Moving from Chromium to Chrome

We're moving our underlying engine from Chromium to Chrome in the coming weeks.

Why?

There are a few reasons we decided to go this direction: 1. Chrome is the actual browser being used in the wild by consumers. 2. Chrome has increasingly diverged from Chromium. In our DoubleAgent testing, we're seeing Chrome 85-89 steadily diverge features. This makes it harder and harder to emulate Chrome when using Chromium as the engine. 3. Chrome has certain features that aren't in Chromium that will be nearly impossible to emulate (x-headers to Google sites, Widevine, etc). In theory, you could use DRM as a way to weed out Chromium users masking themselves as Chrome users.

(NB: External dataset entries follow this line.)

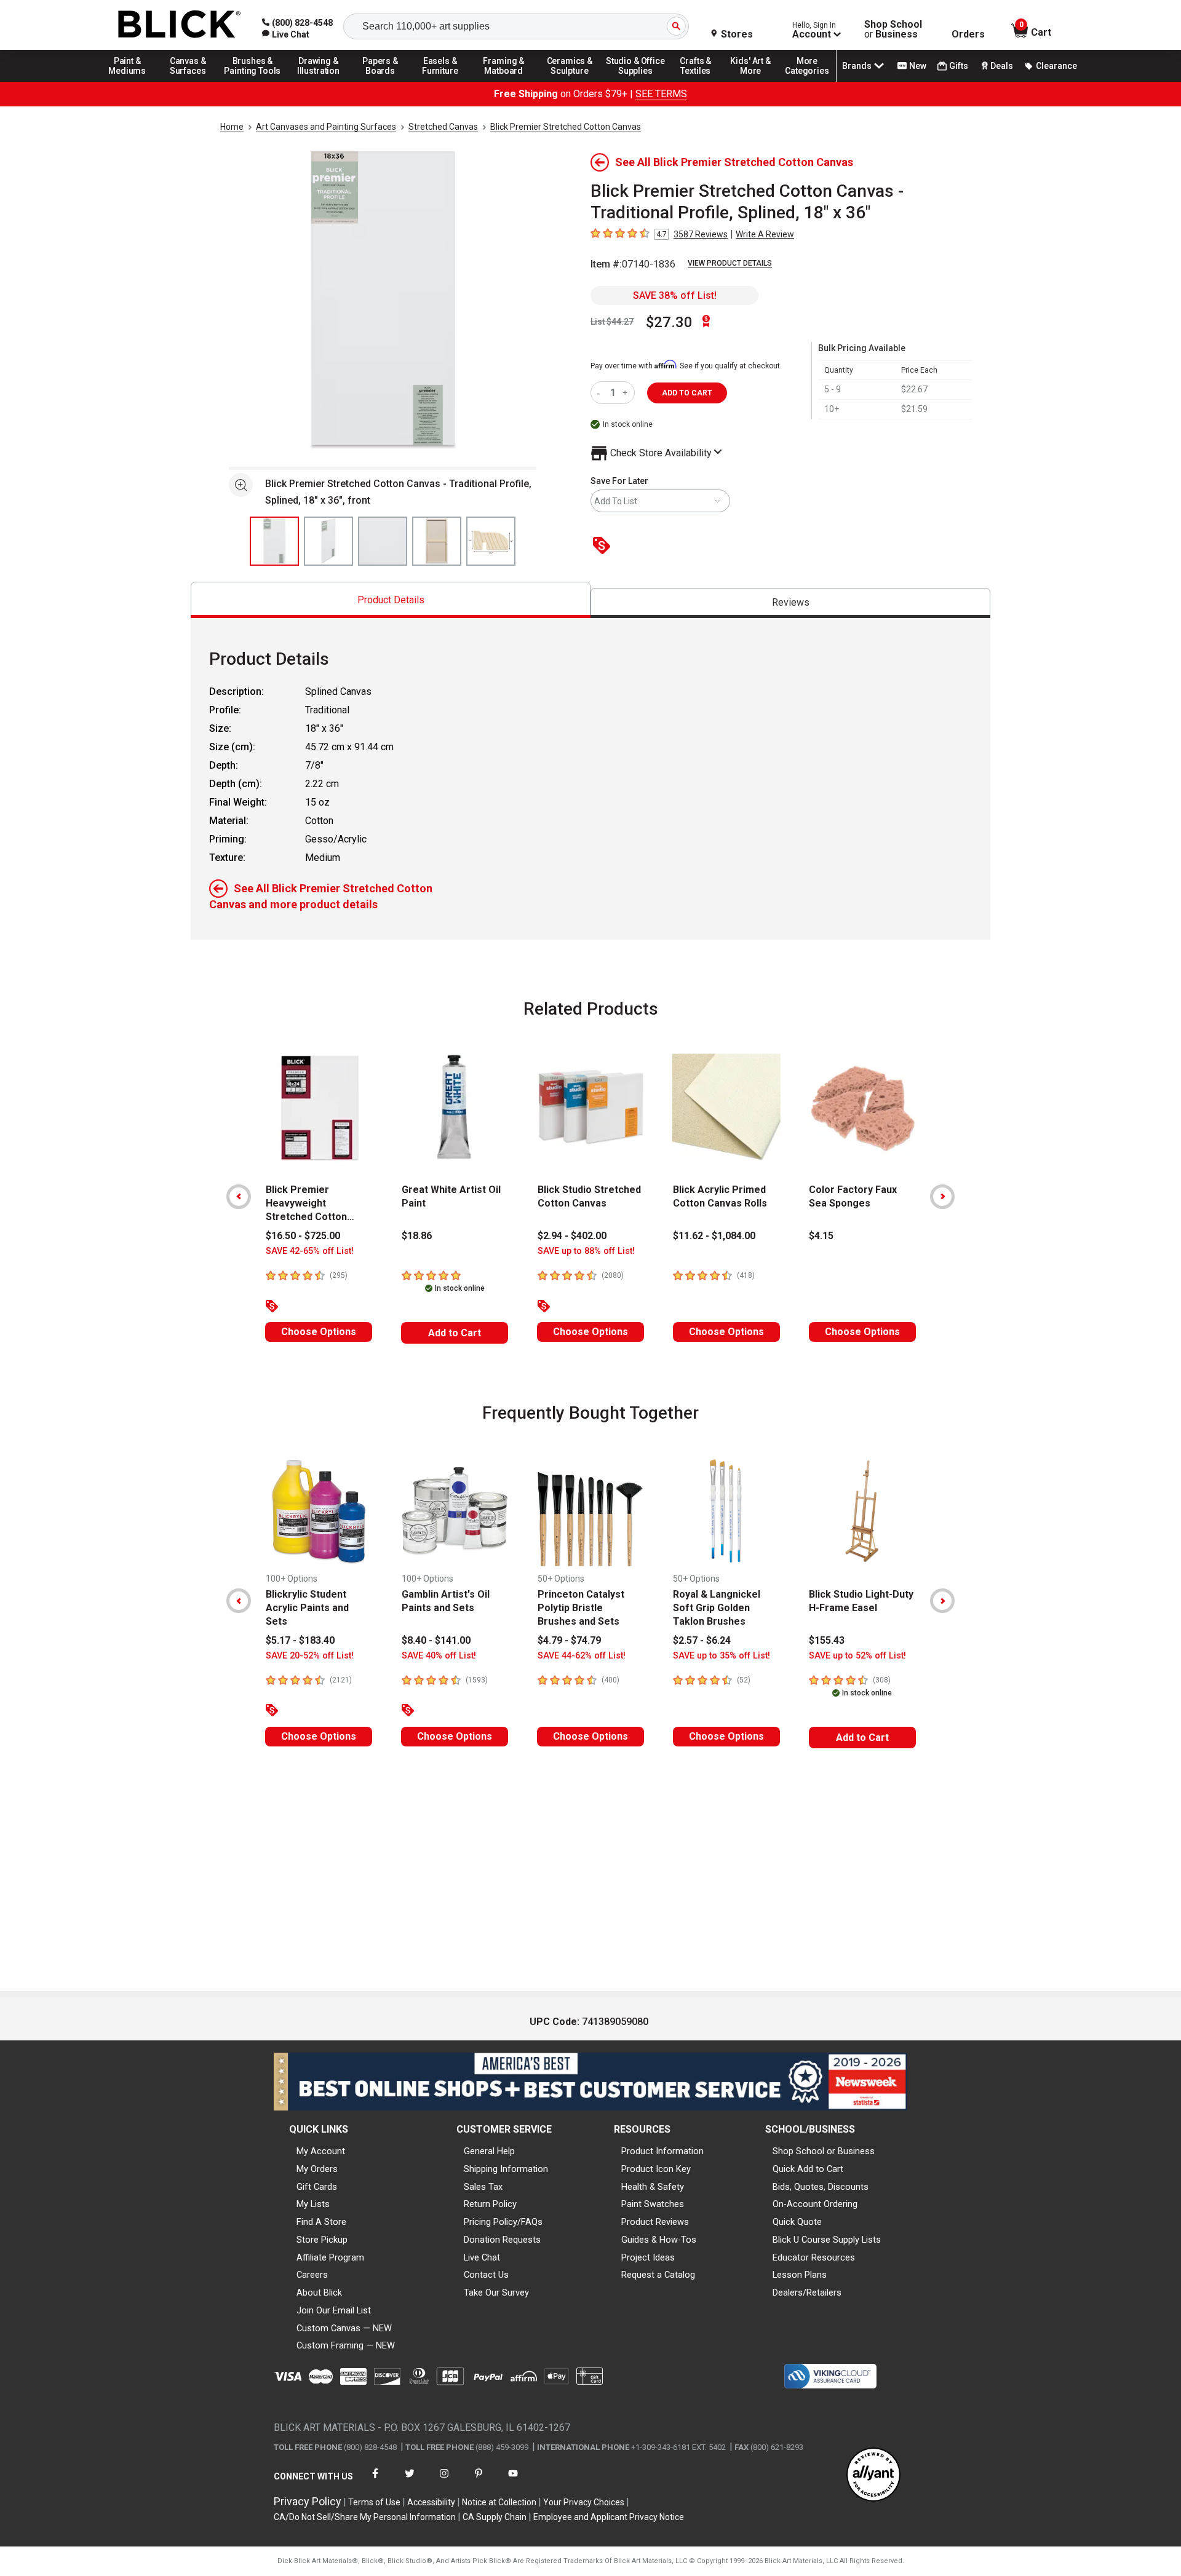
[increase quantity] (626, 392)
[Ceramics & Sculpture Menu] (570, 81)
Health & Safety (652, 2186)
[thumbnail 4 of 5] (436, 541)
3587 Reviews (701, 234)
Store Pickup (322, 2239)
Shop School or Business (824, 2151)
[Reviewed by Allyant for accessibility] (873, 2475)
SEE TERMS (661, 94)
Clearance (1056, 66)
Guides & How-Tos (658, 2239)
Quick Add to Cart (808, 2168)
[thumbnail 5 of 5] (490, 541)
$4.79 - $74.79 (569, 1640)
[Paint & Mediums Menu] (132, 81)
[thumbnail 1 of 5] (274, 541)
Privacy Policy (307, 2501)
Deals (1001, 66)
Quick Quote (797, 2221)
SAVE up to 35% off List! (721, 1656)
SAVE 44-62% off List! (582, 1656)
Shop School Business (893, 29)
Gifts (958, 66)
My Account (320, 2151)
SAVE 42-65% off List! (310, 1251)
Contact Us (486, 2274)
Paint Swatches (652, 2203)
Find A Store (321, 2221)
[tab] (390, 600)
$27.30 (669, 322)
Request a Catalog (658, 2274)
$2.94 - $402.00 (572, 1236)
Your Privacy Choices (583, 2502)
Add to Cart (454, 1333)
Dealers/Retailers (807, 2292)
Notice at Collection (499, 2502)
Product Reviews (655, 2221)
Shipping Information (506, 2168)
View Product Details (730, 263)
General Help (489, 2151)
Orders (968, 34)
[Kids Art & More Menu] (756, 81)
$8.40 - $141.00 (436, 1640)
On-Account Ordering (815, 2203)
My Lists (313, 2203)
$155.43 (827, 1640)
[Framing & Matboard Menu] (504, 81)
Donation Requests (502, 2239)
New (917, 66)
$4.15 (821, 1236)
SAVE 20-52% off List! (310, 1656)
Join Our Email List (333, 2310)
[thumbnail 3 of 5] (382, 541)
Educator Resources (814, 2257)
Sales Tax (483, 2186)
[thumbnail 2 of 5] (328, 541)
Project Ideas (648, 2257)
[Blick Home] (179, 25)
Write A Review (765, 234)
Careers (312, 2274)
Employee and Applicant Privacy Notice (608, 2517)
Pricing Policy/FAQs (503, 2221)
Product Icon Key (656, 2168)
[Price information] (604, 546)
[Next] (942, 1196)
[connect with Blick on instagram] (444, 2481)
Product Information (662, 2151)
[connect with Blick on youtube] (513, 2481)
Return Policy (490, 2203)
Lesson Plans (800, 2274)
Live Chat (482, 2257)
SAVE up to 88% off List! (586, 1251)
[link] (285, 34)
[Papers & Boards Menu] (384, 81)
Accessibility (431, 2502)
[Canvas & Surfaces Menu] (189, 81)
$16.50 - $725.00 (303, 1236)
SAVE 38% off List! (675, 295)
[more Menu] (807, 81)
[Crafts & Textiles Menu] (701, 81)
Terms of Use (374, 2502)
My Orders (317, 2168)
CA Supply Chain (495, 2517)
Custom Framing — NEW (345, 2345)
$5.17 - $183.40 (300, 1640)
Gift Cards (316, 2186)
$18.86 (417, 1236)
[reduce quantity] (601, 392)
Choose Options (318, 1332)
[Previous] (238, 1196)
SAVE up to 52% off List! (857, 1656)
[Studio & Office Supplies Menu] (635, 81)
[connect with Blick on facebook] (375, 2481)
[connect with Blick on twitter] (409, 2481)
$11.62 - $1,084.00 (714, 1236)
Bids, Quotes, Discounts (821, 2186)
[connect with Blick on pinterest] (478, 2481)
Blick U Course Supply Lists (827, 2239)
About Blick (319, 2292)
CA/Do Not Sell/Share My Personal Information (365, 2517)
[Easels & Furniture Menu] (442, 81)
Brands (857, 66)
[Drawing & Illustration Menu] (319, 81)
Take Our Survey (496, 2292)
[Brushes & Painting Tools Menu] (253, 81)
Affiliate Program (330, 2257)
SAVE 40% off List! (439, 1656)
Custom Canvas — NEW (344, 2328)
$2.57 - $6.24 (702, 1640)
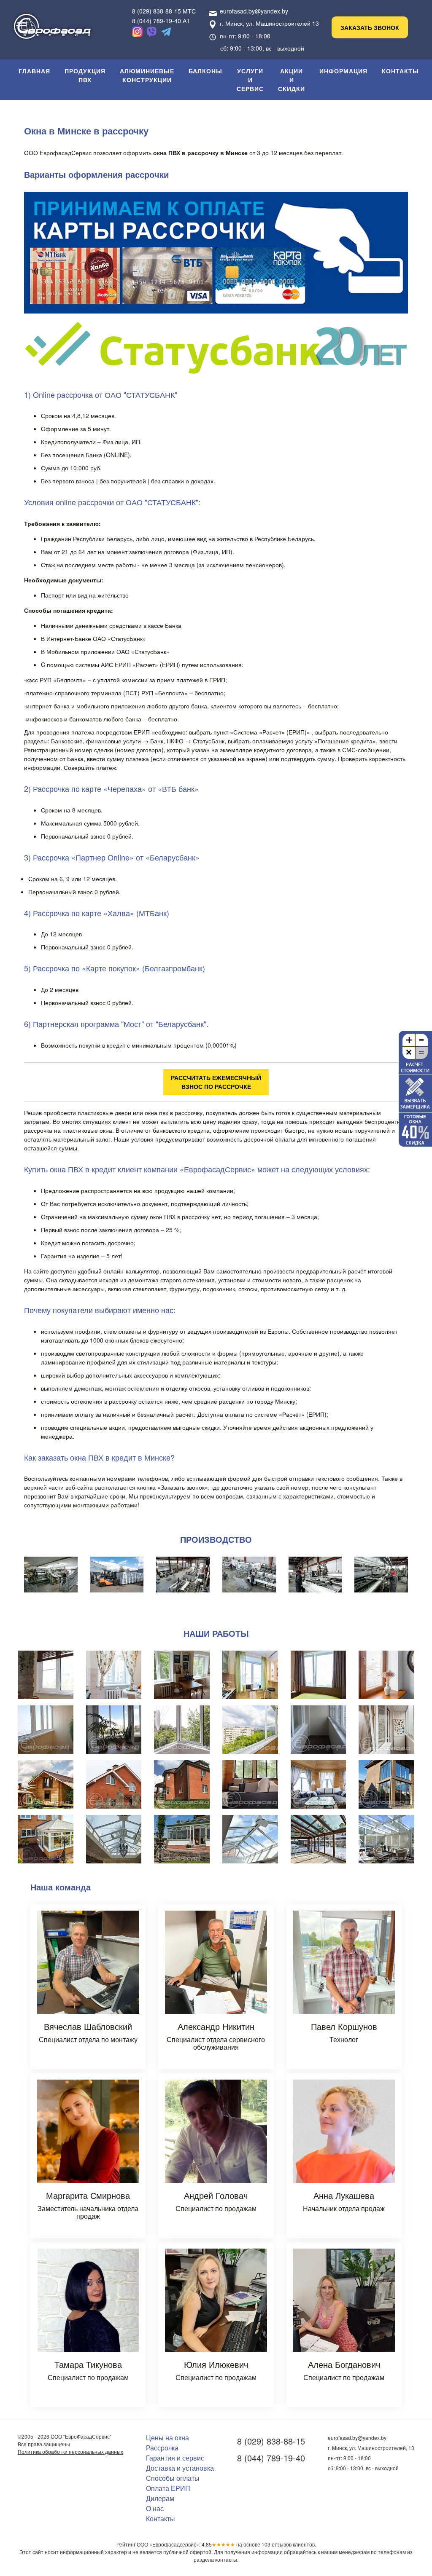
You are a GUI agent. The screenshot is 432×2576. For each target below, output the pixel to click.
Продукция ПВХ (85, 75)
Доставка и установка (180, 2468)
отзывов (277, 2544)
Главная (34, 71)
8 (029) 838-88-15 (271, 2441)
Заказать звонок (369, 27)
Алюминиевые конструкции (147, 75)
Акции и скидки (291, 80)
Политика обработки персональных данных (70, 2451)
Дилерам (160, 2498)
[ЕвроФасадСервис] (52, 23)
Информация (343, 71)
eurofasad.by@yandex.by (254, 11)
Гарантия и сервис (175, 2458)
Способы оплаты (173, 2478)
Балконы (205, 71)
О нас (155, 2508)
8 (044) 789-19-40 (271, 2458)
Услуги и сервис (250, 80)
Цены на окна (167, 2437)
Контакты (400, 71)
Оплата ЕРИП (168, 2488)
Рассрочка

Chrome Version-Specific Installers

This switch was somewhat challenging, primarily because the Chrome team doesn't openly publish versions of Chrome that stay on the version you want them on. Even on Ubuntu, if you install the .deb release, it will install an apt updater, and if you're not careful, your engine will swap out underneath you.

Our first task was to go out and find stable Chrome installations for each version. We created a new project called chrome-versions that downloads, extracts, and stores versions of Chrome for Linux, Windows and Mac.

For each version, we stripped out the auto-update features and converted them to .tar archives that can be extracted side-by-side. They're then published on Github as release assets for each Chrome version (eg, https://github.com/ulixee/chrome-versions/releases/tag/88.0.4324.182)

On Debian/Ubuntu, Chrome often needs packages to be installed. We re-bundled the .deb control file into a new installer that can be run after you extract the chrome executable - this makes setting up CI or docker very simple for 1 or more Chrome installations.

SecretAgent

SecretAgent has been updated to use Chrome everywhere. Our emulators have "polyfills" auto-generated for how to resemble Chrome headed when running each version headless. The changes are significant enough from Chromium that you need to actually use Chrome underneath.

No changes should be visible in your scripts, but you might see some installation changes as you go to upgrade. We also experienced some changes in no-sandbox features when running on Docker. Your mileage here may vary.

This new release will have an updated Dockerfile and files under tools/docker/* showing how to get up and running on Docker-slim.